Yes, this was absolutely wrong. It's absolutely wrong to violate another person, whether that person has knowledge of it or not. There are no extenuating circumstances. There's no good to come from it--not even the baby, no, as the rape itself was unnecessary for the couple to have a child (they could have continued trying, adopted, pursued medical interventions, etc--they did not require someone to rape one partner in order for this to happen).
Yes, there are situations that are absolutely wrong. I don't believe that there are blanket moral axioms, but you can look at a situation and determine that it is wrong.
I have to be real. It's utterly distasteful to me the number of times that theists circle back to the idea of rape to prove their ideas about morality. Rape is not an object lesson. It's not a thought experiment, and such examples say far more about the person that is making the example than they do about the morality of nonbelievers.
And if the only thing keeping you from doing this is your belief in a deity, then please, don't ever become an atheist. We don't want you.

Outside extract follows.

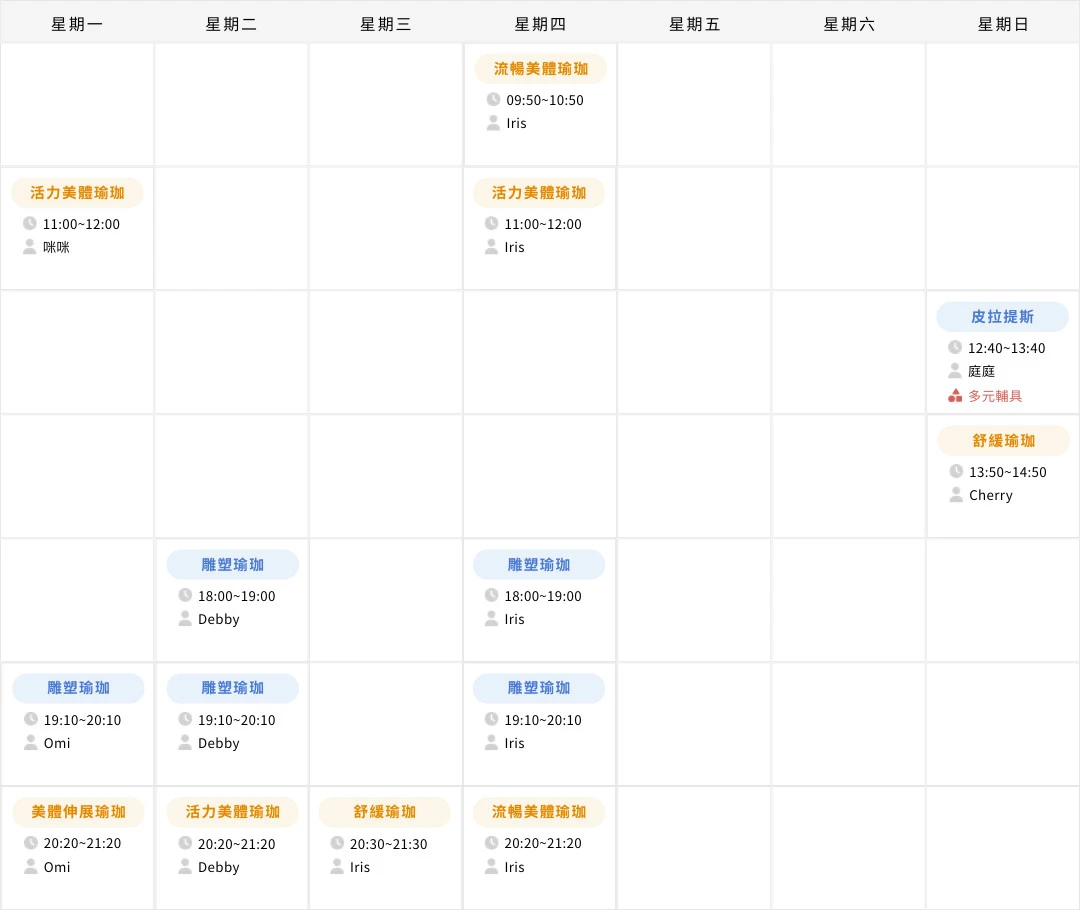The width and height of the screenshot is (1080, 910).
Task: Click the person icon next to Omi at 19:10
Action: click(x=29, y=743)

5. Where does the non-believer’s conscience get its authority from?It's culturally instilled. As a secular parent, I've actually thought about this a lot, and I would say that it's empathy-based. That's the direction I have approached it from in my own parenting.

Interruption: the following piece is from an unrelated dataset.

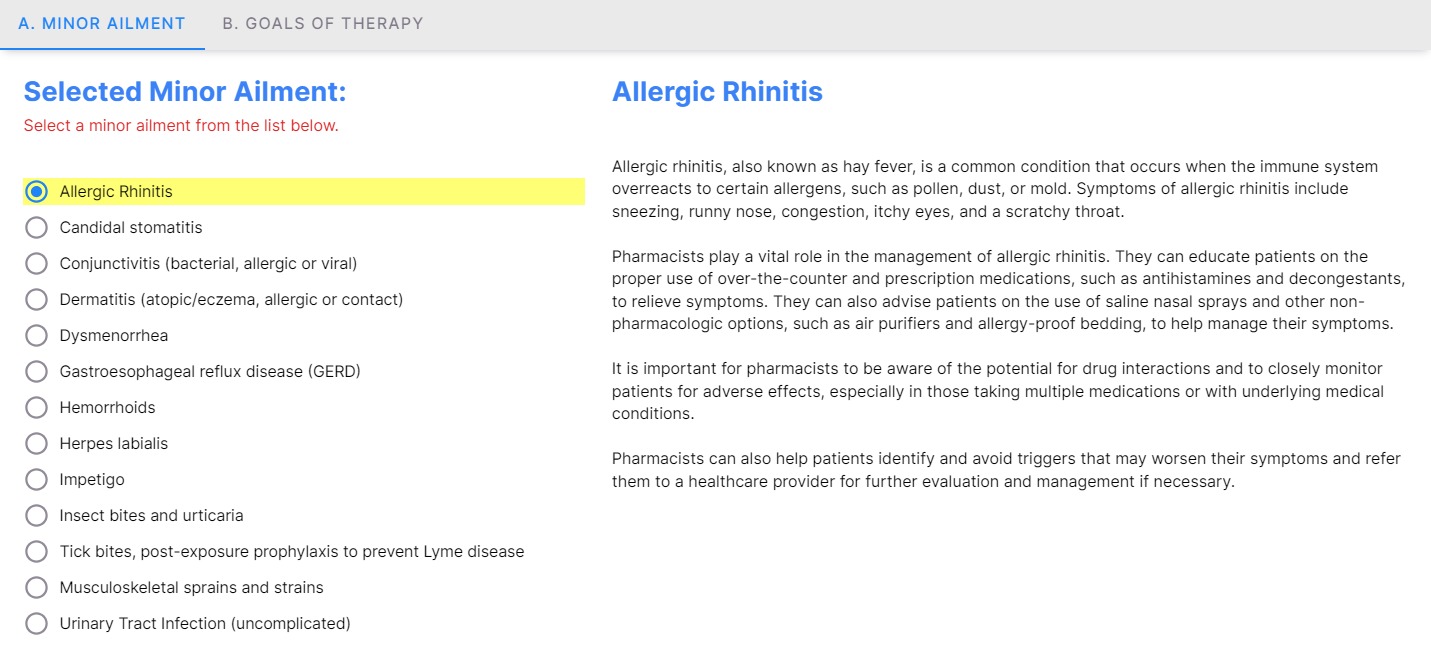Select the Candidal stomatitis radio option
Viewport: 1431px width, 650px height.
(37, 227)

6. In an all-natural, all-material world, how did ‘oughts’ evolve from physical matter? When, and how do you know?Again, not everything comes from physical matter. Some things evolved because they are useful to cultures and societies, which themselves are useful to the organisms comprising them. "Oughts" are such phenomena.
*****This segment was tough--not because the questions were particularly challenging (I've spent a lot of time thinking about them both from my theistic and atheistic perspectives) but because it's frustrating to encounter these same thoughts over and over again. It seems like no matter how many times we put it to bed, tuck it in, and read it a story, it's popping right back up again--and much like when my children do the same at bedtime, it's vexing and exhausting. It leaves me wanting a break.
It's especially frustrating because history objectively shows that secular Enlightenment values have benefited our society so much. We've thrown off so many yokes of oppression simply because of these value systems, and religion didn't do it. Christianity itself had more than a thousand years to make this level of moral progress, and it failed. In just three centuries, we've grown to value and protect the most vulnerable in our society in ways that we never imagined under religion.
If that's not evidence for secular morality and how far we can go with it, I don't know what is.